---------- Data for the task

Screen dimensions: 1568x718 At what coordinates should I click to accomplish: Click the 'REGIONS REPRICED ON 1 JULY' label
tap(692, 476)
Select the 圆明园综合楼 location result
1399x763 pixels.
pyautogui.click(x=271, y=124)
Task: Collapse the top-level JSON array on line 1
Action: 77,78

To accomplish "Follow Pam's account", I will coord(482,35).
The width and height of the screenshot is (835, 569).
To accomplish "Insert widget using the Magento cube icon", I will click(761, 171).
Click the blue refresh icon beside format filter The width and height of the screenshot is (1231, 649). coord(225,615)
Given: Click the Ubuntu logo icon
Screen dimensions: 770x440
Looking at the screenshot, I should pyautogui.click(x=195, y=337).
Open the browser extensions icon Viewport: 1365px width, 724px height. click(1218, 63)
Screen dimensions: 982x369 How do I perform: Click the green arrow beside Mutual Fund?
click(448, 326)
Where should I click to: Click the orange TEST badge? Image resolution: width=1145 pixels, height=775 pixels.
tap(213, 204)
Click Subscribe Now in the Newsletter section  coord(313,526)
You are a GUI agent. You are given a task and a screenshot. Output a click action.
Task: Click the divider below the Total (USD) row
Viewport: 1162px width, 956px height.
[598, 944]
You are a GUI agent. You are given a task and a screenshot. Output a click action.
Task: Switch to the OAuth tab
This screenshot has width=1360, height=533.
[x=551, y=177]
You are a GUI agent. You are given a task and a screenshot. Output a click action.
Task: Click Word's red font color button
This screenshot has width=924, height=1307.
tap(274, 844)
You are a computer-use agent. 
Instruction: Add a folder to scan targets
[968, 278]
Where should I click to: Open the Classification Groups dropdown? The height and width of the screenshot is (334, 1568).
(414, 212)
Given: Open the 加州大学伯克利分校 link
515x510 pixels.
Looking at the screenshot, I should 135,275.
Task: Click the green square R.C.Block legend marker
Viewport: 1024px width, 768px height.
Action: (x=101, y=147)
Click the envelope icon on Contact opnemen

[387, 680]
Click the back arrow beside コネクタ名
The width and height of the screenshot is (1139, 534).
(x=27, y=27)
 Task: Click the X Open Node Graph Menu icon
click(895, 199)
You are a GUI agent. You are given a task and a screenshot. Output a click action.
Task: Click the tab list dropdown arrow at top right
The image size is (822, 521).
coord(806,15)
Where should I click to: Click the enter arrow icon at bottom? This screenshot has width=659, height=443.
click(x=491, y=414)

--------------------

### Your objective
Transcribe only, please, the lines from the first line of the records through the line with "The width and height of the screenshot is (835, 569).". Both of those lines are included.

### Reply to the task
Screen dimensions: 1568x718 At what coordinates should I click to accomplish: Click the 'REGIONS REPRICED ON 1 JULY' label
tap(692, 476)
Select the 圆明园综合楼 location result
1399x763 pixels.
pyautogui.click(x=271, y=124)
Task: Collapse the top-level JSON array on line 1
Action: 77,78

To accomplish "Follow Pam's account", I will coord(482,35).
The width and height of the screenshot is (835, 569).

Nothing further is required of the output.